Detrás
de aquellos conos, entre aquellas cordilleras, no se sabe lo que hay. Desde el
día de la creación hasta hoy aquella naturaleza virgen y bravía da gloria a
Dios a su modo, sola y sin testigos, y es de creer que seguirá envuelta en los
pliegues de la soledad y del misterio hasta el día del juicio.
Por fin llegué a Nenana, donde debía
encontrar el vaporcito que me había de llevar 1.200 km en dirección a Siberia.
Pero el tal vaporcito había sufrido averías y no llegaría hasta “dentro de unos
días”. ¿Cuántos? Nadie lo sabía a punto fijo.

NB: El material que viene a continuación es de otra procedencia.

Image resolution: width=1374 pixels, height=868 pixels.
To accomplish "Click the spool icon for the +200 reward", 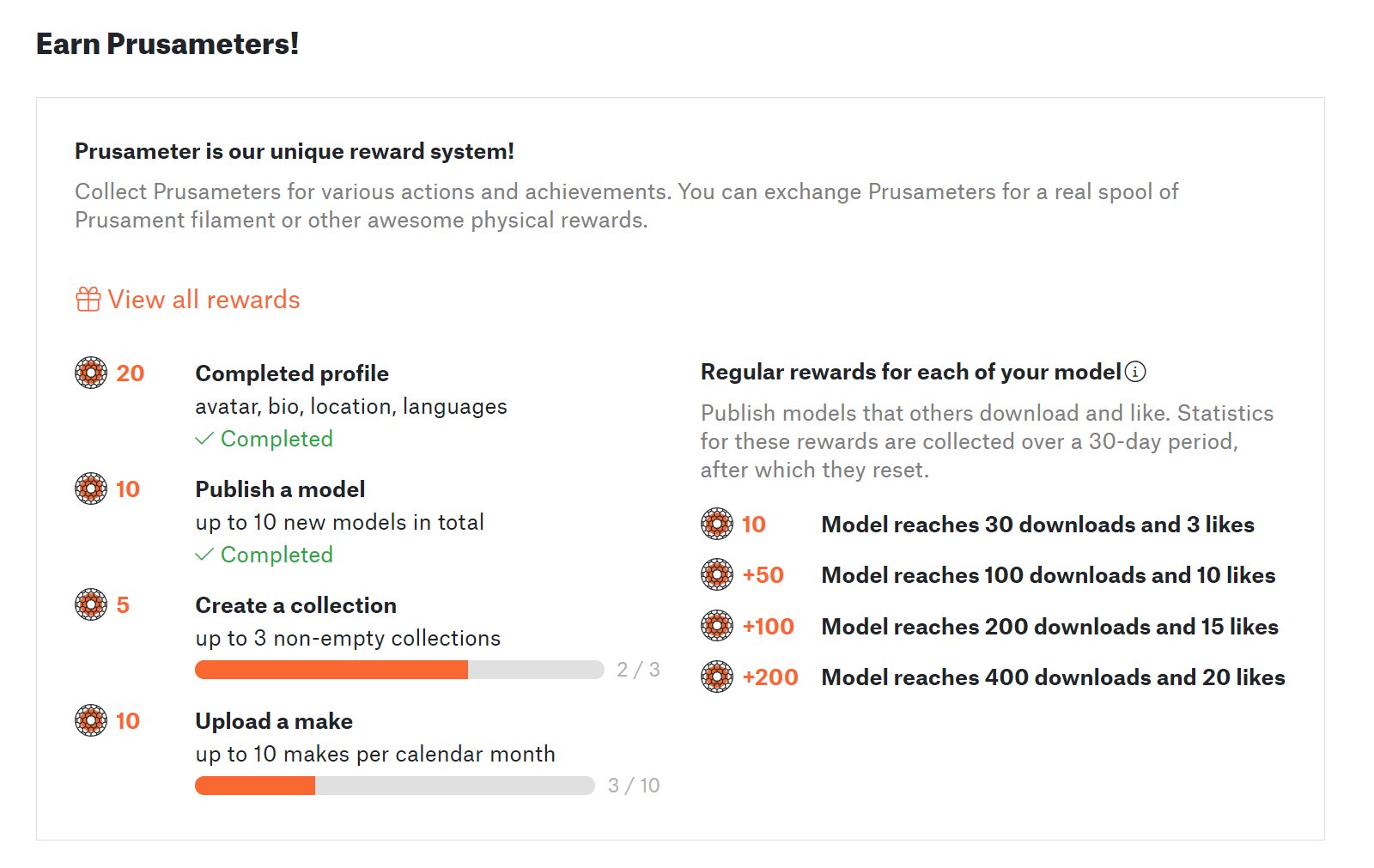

Al anochecer fui a cenar a una taberna,
donde me sentaron junto a tres hombrachones que devoraban como mastines. En la
mesa había un tarro con este letrero: “aceitunas andaluzas”. Las miré con una
ternura exagerada, mientras pensaba para mis adentros: ¿será posible que sean
éstas aquellas aceitunas que yo vi acarrear en la vega de Granada, las que
colgaban de aquellos olivos espesos bajo los cuales me senté cien veces a
reposar en mis caminatas a Sierra Elvira? Y sin más, ordené que me sirvieran
una docena. Aquellas aceitunas eran paisanas mías y estaba seguro que preferían
las comiese yo en vez de aquellos extranjeros.